▶ **WHAT NEEDS TO BE DONE**
Restate exactly, please, each line of the listing from the one with "Given: Open @InfiniseasDev handle link" to the last, including both.
** Opening RECORDS TO USE block **
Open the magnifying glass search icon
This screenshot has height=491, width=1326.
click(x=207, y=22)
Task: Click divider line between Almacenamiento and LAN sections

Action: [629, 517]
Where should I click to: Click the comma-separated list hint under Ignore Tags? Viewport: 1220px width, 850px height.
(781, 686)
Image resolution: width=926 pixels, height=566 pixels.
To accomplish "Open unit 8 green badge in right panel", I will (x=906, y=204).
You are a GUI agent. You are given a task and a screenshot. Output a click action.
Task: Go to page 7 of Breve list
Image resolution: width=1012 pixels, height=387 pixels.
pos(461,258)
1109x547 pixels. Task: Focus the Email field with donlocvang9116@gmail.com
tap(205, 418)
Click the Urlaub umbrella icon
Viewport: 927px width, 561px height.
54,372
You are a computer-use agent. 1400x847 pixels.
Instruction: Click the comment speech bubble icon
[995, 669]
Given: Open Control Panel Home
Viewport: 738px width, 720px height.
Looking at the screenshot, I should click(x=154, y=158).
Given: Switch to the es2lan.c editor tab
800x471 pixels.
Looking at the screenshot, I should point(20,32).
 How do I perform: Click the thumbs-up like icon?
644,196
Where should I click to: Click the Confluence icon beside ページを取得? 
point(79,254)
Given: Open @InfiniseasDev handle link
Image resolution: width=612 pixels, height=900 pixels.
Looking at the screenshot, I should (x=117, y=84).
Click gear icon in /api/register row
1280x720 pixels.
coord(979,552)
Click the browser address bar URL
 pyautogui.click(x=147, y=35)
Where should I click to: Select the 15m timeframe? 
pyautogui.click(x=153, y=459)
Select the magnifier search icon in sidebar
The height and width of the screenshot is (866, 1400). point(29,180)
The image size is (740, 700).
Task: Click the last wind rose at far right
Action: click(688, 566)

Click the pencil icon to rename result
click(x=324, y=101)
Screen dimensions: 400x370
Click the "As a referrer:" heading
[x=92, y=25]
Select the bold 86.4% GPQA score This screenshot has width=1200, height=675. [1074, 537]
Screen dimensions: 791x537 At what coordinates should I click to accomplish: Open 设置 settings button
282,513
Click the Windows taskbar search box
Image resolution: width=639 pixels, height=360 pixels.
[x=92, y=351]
** Closing RECORDS TO USE block **
▶ **ANSWER**
Given: Open @InfiniseasDev handle link
Image resolution: width=612 pixels, height=900 pixels.
Looking at the screenshot, I should (x=117, y=84).
Click gear icon in /api/register row
1280x720 pixels.
coord(979,552)
Click the browser address bar URL
 pyautogui.click(x=147, y=35)
Where should I click to: Select the 15m timeframe? 
pyautogui.click(x=153, y=459)
Select the magnifier search icon in sidebar
The height and width of the screenshot is (866, 1400). point(29,180)
The image size is (740, 700).
Task: Click the last wind rose at far right
Action: click(688, 566)

Click the pencil icon to rename result
click(x=324, y=101)
Screen dimensions: 400x370
Click the "As a referrer:" heading
[x=92, y=25]
Select the bold 86.4% GPQA score This screenshot has width=1200, height=675. [1074, 537]
Screen dimensions: 791x537 At what coordinates should I click to accomplish: Open 设置 settings button
282,513
Click the Windows taskbar search box
Image resolution: width=639 pixels, height=360 pixels.
[x=92, y=351]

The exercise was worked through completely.